◆ **Recorded data**:
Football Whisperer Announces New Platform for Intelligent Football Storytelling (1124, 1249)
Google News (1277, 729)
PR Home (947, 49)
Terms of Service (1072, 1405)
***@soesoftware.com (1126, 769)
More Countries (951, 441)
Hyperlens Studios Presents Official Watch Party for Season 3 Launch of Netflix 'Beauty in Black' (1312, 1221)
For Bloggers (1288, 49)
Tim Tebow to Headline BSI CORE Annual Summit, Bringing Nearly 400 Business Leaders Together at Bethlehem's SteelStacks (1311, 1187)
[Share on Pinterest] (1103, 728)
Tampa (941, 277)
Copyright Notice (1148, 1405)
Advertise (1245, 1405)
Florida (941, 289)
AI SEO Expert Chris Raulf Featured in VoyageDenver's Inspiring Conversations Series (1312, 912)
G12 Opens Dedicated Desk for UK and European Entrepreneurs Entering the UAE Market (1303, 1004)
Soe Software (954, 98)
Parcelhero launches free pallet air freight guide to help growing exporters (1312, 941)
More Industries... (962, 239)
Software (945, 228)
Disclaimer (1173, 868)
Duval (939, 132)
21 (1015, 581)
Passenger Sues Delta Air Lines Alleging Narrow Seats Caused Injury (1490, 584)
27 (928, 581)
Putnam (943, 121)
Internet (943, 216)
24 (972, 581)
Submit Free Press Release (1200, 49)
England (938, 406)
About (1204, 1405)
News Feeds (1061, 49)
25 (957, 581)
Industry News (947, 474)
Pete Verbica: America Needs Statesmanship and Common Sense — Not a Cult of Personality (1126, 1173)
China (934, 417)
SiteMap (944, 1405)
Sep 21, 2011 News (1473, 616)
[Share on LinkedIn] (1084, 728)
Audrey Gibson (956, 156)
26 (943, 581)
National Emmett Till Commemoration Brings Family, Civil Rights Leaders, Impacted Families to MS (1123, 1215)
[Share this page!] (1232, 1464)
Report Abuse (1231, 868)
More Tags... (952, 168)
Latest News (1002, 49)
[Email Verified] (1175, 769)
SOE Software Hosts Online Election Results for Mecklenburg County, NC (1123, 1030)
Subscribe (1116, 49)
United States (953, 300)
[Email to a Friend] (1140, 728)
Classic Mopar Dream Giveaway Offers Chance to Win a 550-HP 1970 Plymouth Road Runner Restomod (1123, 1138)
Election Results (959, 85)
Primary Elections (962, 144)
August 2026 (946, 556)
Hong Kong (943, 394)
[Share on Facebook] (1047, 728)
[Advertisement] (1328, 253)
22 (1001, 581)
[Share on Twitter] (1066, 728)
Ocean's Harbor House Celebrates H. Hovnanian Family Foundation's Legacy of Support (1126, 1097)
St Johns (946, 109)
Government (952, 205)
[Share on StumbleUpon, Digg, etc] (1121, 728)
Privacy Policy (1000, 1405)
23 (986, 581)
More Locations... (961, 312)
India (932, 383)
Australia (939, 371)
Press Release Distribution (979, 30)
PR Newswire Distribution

◆ **Work request**: Look in the material above for the line with "26 (943, 581)" and the line with "Election Results (959, 85)", and transcribe exactly those lines and all lines between them, nothing more.

◆ **Exercise response**:
26 (943, 581)
National Emmett Till Commemoration Brings Family, Civil Rights Leaders, Impacted Families to MS (1123, 1215)
[Share this page!] (1232, 1464)
Report Abuse (1231, 868)
More Tags... (952, 168)
Latest News (1002, 49)
[Email Verified] (1175, 769)
SOE Software Hosts Online Election Results for Mecklenburg County, NC (1123, 1030)
Subscribe (1116, 49)
United States (953, 300)
[Email to a Friend] (1140, 728)
Classic Mopar Dream Giveaway Offers Chance to Win a 550-HP 1970 Plymouth Road Runner Restomod (1123, 1138)
Election Results (959, 85)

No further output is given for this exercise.